Stanford Prof. Tina Seelig discusses how motivation and experimentation are essential for creativity. She also shows how true problem-solvers and entrepreneurs utilize whatever is within reach to overcome obstacles, and then quickly prototype, rather than let challenges stand in the way of a solution.
Publisher and entrepreneur Tim O’Reilly offers insights and inspirations that have influenced the successful growth of his business. O’Reilly also challenges companies to think in terms of the kinds of transformations and results they can help customers achieve.
Skybox Imaging Co-Founder Ching-Yu Hu eloquently talks about the challenges of trying to scale culture in a growing organization. Hu also touches on how the company aims to bring a Silicon Valley, agile approach to satellite development that differs from traditional aerospace companies.
Palantir Co-Founder Stephen Cohen articulates how to approach a deeper understanding between knowledge and data that is quantitative versus qualitative in nature. Recognizing the depth and subtlety of the qualitative domain, in contrast to what is precisely definable, says Cohen, provides scientists and entrepreneurs with a new and valuable perspective on solving problems.
Enterprise business buyers fundamentally demand choice, says Cindy Padnos, managing partner of Illuminate Ventures. According to Padnos, this insight, along with thorough data, support her firm’s passion for focusing on investments in enterprise software and cloud computing, instead of in the consumer internet space.
Believing that we are exiting the “dark ages of computing,” investor and entrepreneur John Lilly issues a challenge to technology entrepreneurs in this era of chaos: What will you create in the white space of opportunity that lies ahead?
It’s better for a CEO to describe success than to prescribe the exact methods employees must use to achieve it. This is done, says Chegg CEO Dan Rosensweig, by establishing a company vision and sharing it often with employees. He advises to not think in terms of business models, but rather to reframe the questions to ensure your company is thinking big enough. Then, hire people willing to be part of a team that will be integral to this vision.

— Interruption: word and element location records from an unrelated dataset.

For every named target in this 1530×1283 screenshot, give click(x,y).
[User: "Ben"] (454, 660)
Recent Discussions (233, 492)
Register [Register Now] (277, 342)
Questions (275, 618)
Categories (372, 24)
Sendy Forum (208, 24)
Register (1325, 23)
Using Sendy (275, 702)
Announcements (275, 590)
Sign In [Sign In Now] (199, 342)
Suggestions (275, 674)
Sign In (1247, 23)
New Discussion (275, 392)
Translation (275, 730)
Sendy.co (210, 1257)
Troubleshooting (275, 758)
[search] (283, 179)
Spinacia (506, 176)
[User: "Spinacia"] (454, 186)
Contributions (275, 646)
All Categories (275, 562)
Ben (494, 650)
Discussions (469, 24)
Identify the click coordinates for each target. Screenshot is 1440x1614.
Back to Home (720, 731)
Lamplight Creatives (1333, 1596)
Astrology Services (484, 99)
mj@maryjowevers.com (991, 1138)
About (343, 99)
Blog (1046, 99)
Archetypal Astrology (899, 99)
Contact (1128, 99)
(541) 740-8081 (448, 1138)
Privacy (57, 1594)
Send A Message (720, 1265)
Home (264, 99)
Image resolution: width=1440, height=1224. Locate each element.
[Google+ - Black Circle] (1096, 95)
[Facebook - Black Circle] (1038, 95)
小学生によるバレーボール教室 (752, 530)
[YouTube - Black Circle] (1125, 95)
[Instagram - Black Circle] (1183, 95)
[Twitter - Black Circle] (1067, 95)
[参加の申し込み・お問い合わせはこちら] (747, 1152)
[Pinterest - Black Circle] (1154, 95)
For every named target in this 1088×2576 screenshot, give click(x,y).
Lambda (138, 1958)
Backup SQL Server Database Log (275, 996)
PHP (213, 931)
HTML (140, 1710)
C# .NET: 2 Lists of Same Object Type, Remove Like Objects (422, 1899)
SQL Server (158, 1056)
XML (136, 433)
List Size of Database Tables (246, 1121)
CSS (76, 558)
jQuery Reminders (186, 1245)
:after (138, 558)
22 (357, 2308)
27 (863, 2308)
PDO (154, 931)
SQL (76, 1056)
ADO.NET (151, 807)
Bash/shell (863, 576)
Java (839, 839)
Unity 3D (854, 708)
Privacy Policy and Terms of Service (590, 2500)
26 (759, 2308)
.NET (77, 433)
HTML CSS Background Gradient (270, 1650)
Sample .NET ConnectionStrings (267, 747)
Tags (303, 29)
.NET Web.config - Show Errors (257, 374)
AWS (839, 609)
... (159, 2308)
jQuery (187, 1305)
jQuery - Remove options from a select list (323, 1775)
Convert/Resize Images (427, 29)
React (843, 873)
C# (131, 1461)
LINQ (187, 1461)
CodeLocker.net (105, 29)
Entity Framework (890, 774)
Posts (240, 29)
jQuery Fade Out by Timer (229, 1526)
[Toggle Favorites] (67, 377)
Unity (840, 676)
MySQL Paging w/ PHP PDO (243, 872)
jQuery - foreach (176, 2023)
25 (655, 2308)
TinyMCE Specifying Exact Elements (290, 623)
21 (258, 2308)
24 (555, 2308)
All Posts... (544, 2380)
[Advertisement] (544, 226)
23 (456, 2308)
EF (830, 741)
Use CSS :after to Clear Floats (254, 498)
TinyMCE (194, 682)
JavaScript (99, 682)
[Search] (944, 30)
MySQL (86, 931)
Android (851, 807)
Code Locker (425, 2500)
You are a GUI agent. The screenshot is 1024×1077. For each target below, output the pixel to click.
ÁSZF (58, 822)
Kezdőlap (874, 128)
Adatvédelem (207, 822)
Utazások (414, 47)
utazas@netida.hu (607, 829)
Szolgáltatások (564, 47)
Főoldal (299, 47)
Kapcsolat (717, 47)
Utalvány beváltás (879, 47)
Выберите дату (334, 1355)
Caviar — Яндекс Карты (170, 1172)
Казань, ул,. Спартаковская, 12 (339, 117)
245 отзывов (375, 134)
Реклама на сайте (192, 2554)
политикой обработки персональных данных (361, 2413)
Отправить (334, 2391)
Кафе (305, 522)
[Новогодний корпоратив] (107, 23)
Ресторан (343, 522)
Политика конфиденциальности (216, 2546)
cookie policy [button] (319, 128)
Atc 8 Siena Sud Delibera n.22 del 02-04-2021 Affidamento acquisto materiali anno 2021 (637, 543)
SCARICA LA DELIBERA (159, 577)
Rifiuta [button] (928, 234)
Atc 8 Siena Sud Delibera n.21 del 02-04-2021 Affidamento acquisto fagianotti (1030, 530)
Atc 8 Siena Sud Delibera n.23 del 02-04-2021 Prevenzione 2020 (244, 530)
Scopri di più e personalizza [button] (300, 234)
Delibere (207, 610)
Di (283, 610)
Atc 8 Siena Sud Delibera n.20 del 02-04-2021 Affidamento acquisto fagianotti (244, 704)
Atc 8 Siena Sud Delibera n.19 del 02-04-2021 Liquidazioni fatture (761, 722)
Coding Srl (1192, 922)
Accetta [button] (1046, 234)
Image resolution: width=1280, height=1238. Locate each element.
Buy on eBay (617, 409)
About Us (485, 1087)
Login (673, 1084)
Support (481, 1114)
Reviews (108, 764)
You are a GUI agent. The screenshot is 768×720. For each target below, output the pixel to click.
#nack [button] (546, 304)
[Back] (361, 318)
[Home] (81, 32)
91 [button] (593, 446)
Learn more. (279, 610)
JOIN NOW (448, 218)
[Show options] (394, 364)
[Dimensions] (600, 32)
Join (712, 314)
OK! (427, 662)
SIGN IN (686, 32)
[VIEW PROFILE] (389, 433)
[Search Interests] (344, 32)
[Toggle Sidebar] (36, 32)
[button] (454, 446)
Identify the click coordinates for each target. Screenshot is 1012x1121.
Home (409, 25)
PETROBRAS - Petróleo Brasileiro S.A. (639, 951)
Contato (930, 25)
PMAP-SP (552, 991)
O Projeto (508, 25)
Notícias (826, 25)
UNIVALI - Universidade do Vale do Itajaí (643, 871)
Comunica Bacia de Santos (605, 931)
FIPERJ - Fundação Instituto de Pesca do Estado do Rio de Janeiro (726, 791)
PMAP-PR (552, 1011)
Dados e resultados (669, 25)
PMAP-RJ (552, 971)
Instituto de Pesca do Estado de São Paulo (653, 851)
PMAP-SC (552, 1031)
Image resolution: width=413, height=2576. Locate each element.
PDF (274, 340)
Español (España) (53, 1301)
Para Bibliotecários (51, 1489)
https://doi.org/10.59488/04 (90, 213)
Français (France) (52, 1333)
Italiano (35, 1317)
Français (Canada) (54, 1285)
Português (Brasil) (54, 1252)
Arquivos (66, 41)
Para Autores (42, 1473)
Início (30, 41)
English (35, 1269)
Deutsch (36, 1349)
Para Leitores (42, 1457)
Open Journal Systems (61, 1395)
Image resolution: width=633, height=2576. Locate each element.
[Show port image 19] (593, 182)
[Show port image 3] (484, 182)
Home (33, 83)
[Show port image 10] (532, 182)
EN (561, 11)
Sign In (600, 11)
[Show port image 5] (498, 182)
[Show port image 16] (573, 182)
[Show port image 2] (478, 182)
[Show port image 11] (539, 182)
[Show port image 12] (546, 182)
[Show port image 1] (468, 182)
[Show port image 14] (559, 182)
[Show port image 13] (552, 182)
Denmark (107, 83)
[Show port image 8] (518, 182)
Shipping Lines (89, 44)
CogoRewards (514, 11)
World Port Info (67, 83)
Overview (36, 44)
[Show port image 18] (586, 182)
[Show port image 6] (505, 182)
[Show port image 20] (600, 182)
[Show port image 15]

Both the enterprise and the end users are better served by a culture that revolves around rewarding great ideas, rather than the self-promotion of getting others to acknowledge the contributions of an individual. Marissa Mayer, Vice President of Search Products & User Experience at Google, believes that if you fill a room with smart people and give them access to information, brilliant ideas will flourish, and the need for a strict management hierarchy dissolves. A platform for the free-form sharing of ideas promotes an open culture and a flat organization.
We already know empathy makes relationships rich, but more and more it is becoming recognized as a relevant lens to look through to help us be creative and get to better quality solutions and innovations. In this excellent YouTube video, philosopher Roman Krznaric explores how to become a more empathic adventurer.
Author Guy Kawasaki suggests teams conduct a “pre-mortem” before launching a product. This technique allows teams to discover possible problems, or ways the launch could fail, while there is still time to make adjustments. Kawasaki explains this method is far more helpful, and far less contentious, than postmortem meetings that come too late to help.
Sue Siegel, CEO of GE healthymagination, offers a thoughtful list of values for properly setting team expectations and interactions. While these ideas may seem obvious at first glance, says Siegel, a commitment to these values imbues teams with the cohesiveness and integrity needed to build a high-quality culture.
Rather than trickling new innovations from the edge to the core, is it possible, rather, for the edge to dominate? The creative thinking of John Seely Brown, Deloitte Center for the Edge Independent Co-Chairman and former Chief Scientist of Xerox PARC, seeks to bring this flavor of creative thinking to the corporate world. He cites, as example, conservative business software solutions company SAP, and its internal transformation through a thriving social development network.
NVIDIA started as the first consumer 3D graphics company in 1993 and met over 200 competitors in a few years, reports its co-founder Jensen Huang. Yet today the company is the only remaining player in that sector, despite the deep pockets and global spread of others who possessed quality talent and technology. Huang attributes a pursuit of insatiable technology, despite the price, that delivered even more than the customer requested or needed, for their decades-long market endurance.
CEOs that freeze in decision making quickly cause politics in their teams, says venture capitalist Peter Fenton. Here Fenton talks with Polyvore CEO Jess Lee about the need for leaders to make timely decisions to provide necessary direction and the dangers of CEO inaction.
Noam Wasserman, of Harvard Business School, explains how he came to focus on trying to understand why high potential startups commonly fail. According to Wasserman, while a certain percentage of these ventures succumb to issues of product or market fit, the vast majority meet their end due to people problems.